La institución del Cabildo, comenzó a consolidarse en España durante la Edad Media para ser heredado y adaptado más tarde en el contexto del Virreinato de la Nueva España, fungiendo como la autoridad local encargada de la administración, la justicia y el orden público, con una estructura y funciones que han permanecido notablemente inalteradas a lo largo de siglos, revelando una rigidez que contrasta con las transformaciones sociales, económicas y políticas que han ocurrido desde su creación, pasando por las transiciones que implicaron la Independencia, la Reforma y la Revolución Mexicana.
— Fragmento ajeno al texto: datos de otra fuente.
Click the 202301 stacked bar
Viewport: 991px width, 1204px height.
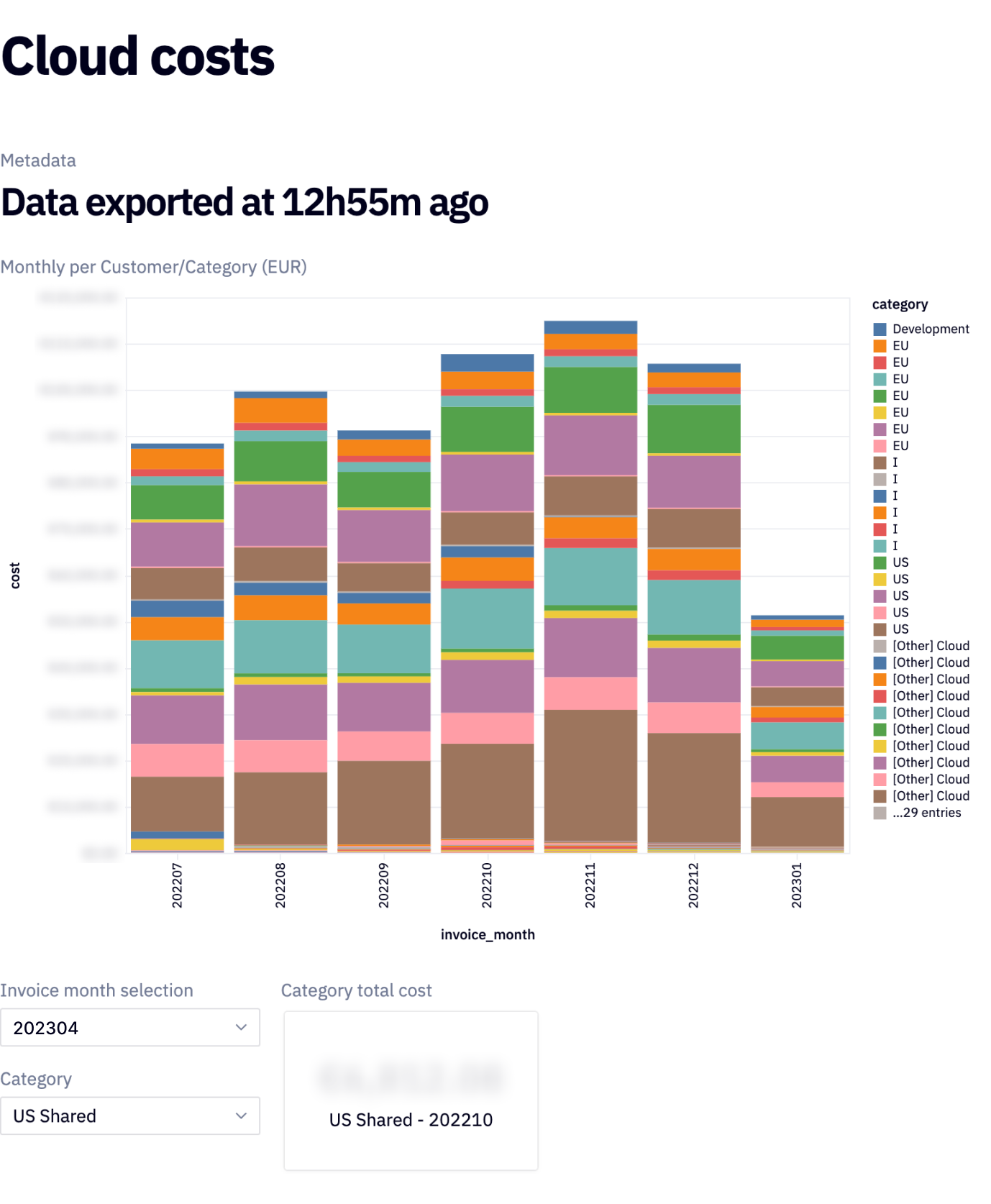click(x=797, y=734)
Ha sido una larga permanencia de esta figura de gobierno municipal, desde la creación del Cabildo de la Villa Rica de la Vera Cruz el 15 de mayo de 1519, que nombró a Hernán Cortés como Capitán General y Justicia Mayor; pasando por la promulgación de la Constitución de Cádiz en 1812, hasta nuestros días y efectivamente, se mantiene prácticamente intacta, a pesar de su consideración en el Artículo 115 de la Constitución Política de los Estados Unidos Mexicanos, donde se estipula que, para la elección del cabildo deben combinarse los principios de representación proporcional y de mayoría relativa.
Desde sus orígenes, el cabildo fue pensado a favor de autonomía municipal, democratizar las decisiones locales e integrar a los ciudadanos en la gestión pública, preceptos que, en la práctica, realmente han sido históricamente limitados.
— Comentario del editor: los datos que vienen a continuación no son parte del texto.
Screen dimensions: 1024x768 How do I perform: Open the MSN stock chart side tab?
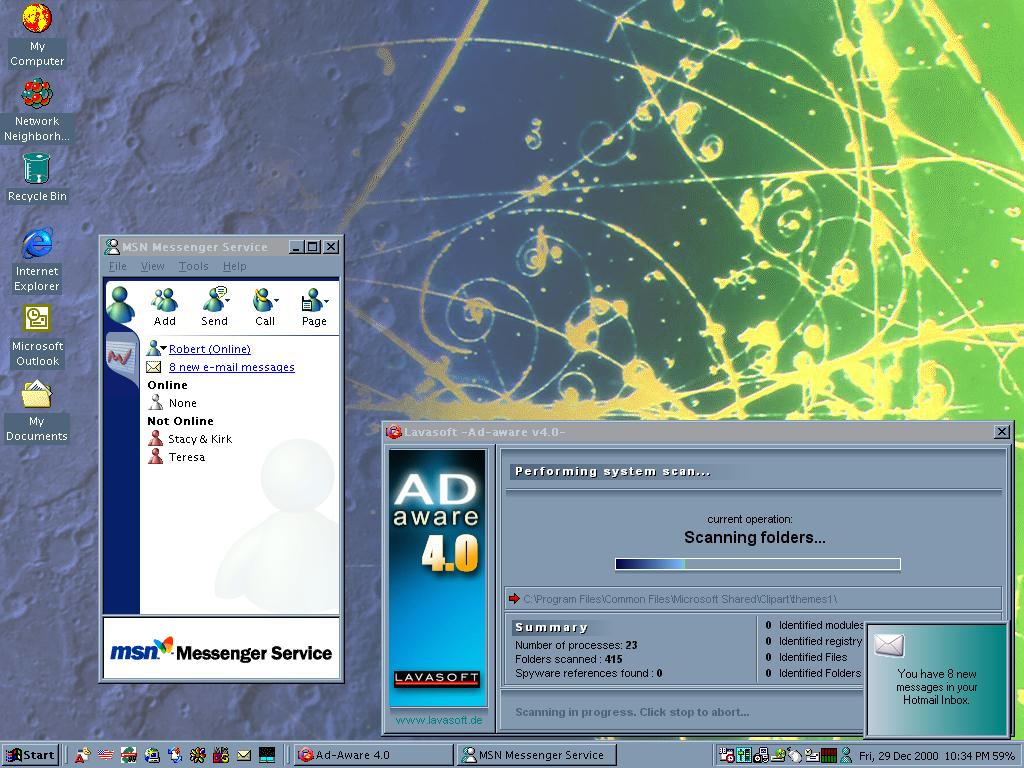click(122, 355)

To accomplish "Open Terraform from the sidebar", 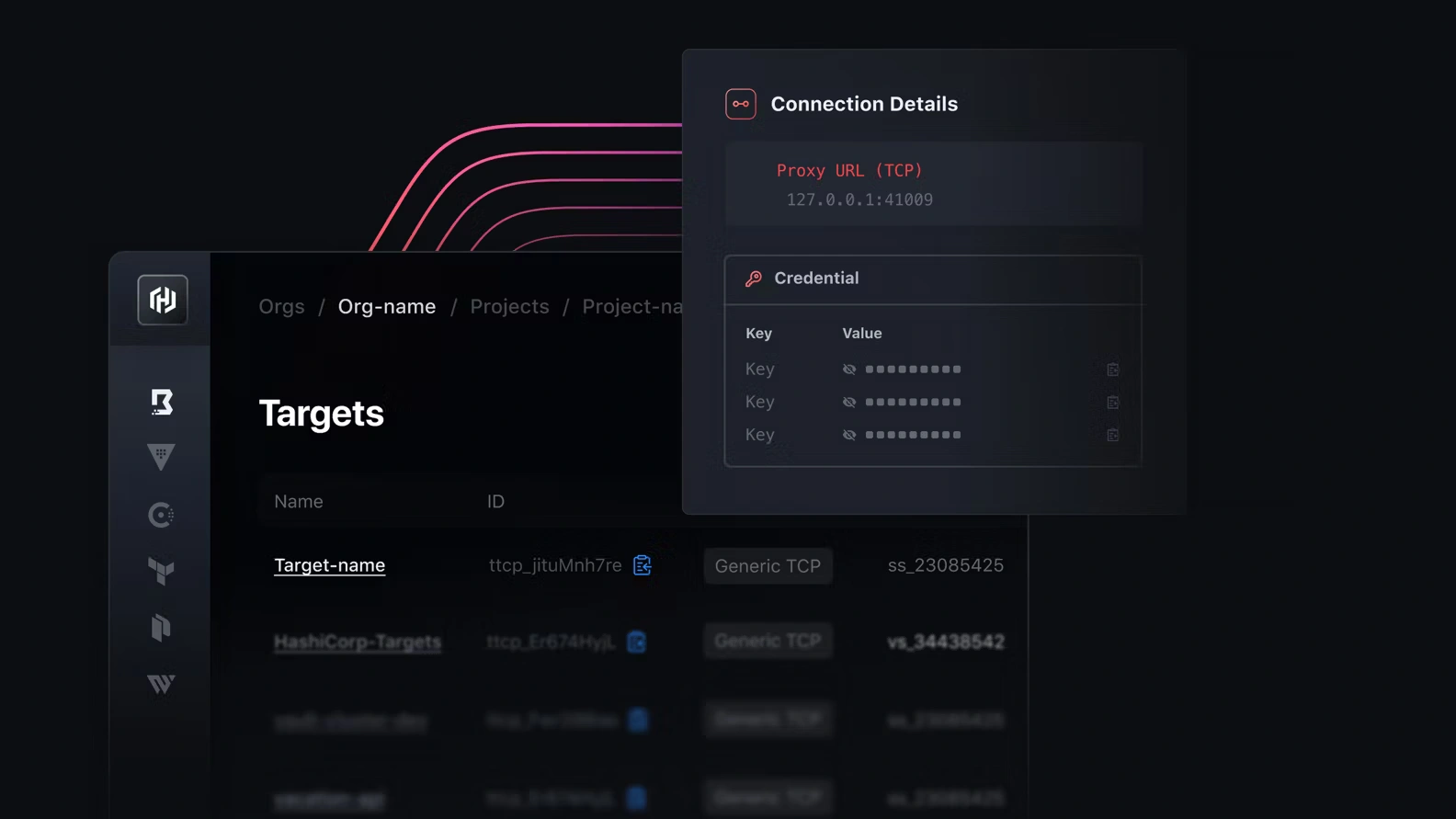I will 161,571.
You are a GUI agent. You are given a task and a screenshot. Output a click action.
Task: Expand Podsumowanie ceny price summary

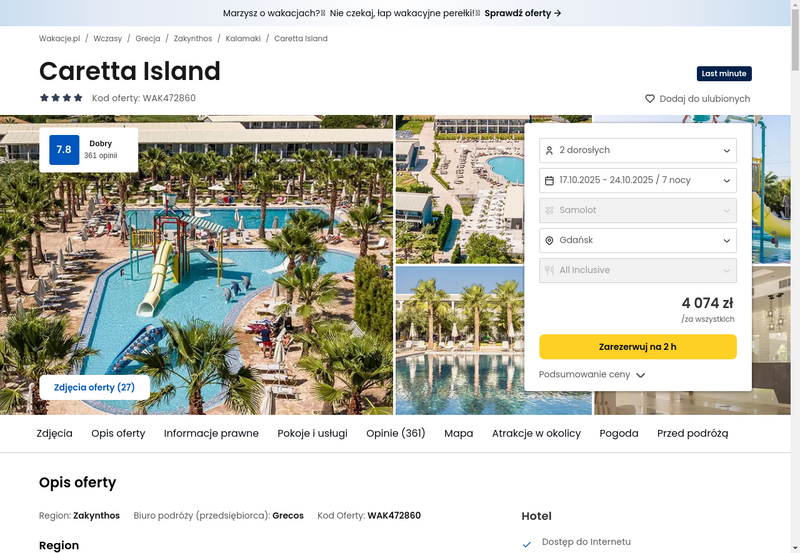pyautogui.click(x=592, y=374)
En las últimas décadas, el contexto de los gobiernos locales en México ha evidenciado cómo las posiciones edilicias (síndicos y regidores), se han convertido, en muchos de los casos, en un pesado lastre político, financiero y administrativo, al alejarse de su esencia “legislativo-consultiva”, para adueñarse de funciones e incluso posiciones ejecutivas; dejando de actuar así, como contrapesos reales dentro de los ayuntamientos, derivando en obstáculos para la gestión local. Los elevados costos asociados con sus salarios y prerrogativas se traducen en una carga desproporcionada para los presupuestos, en especial en aquellos ayuntamientos con comunidades sumidas en la pobreza y, por tanto, con recursos muy limitados. En muchas de estas localidades, el Cabildo ha dejado de ser un foro de deliberación efectiva para convertirse en un espacio de intereses partidistas y personales donde los regidores, en lugar de desempeñar una función fiscalizadora constructiva, se tornan en una oposición sistemática a los alcaldes, lo que dificulta la implementación de programas y políticas en beneficio de la ciudadanía, erosionando la democracia, al fomentar el conflicto interno y la inoperancia del gobierno municipal.
Dichas características en este órgano edilicio virreinal, obliga a cuestionar si sigue siendo el correcto para acotar las instituciones locales, cumpliendo con sus propósitos originales o si, por el contrario, necesita una reforma profunda que responda a la realidad de un México que no ha dejado de evolucionar; replanteando el número de regidores y síndicos, junto con la redefinición de sus funciones y atribuciones que aligere la carga presupuestaria y garantice que los recursos municipales se destinen a áreas prioritarias, como infraestructura, seguridad y desarrollo social, a la vez de impulsar la profesionalización y capacitación de los integrantes del Cabildo, que les permita mejorar su desempeño y recuperar la confianza ciudadana.
La historia del Cabildo en México refleja cómo las instituciones públicas deben evolucionar para estar acordes a su tiempo, y solo así, evitar perder su razón de ser al no adaptarse a las necesidades de su contexto y momento histórico y, por el contrario, mantenerse como un órgano eficiente y orientado al servicio público; no en un espacio caracterizado por la inercia, el conflicto y el dispendio de recursos. Es momento, sin duda, de incluir en la agenda política y el debate público, la pertinencia de actualizar esta ancestral figura administrativa.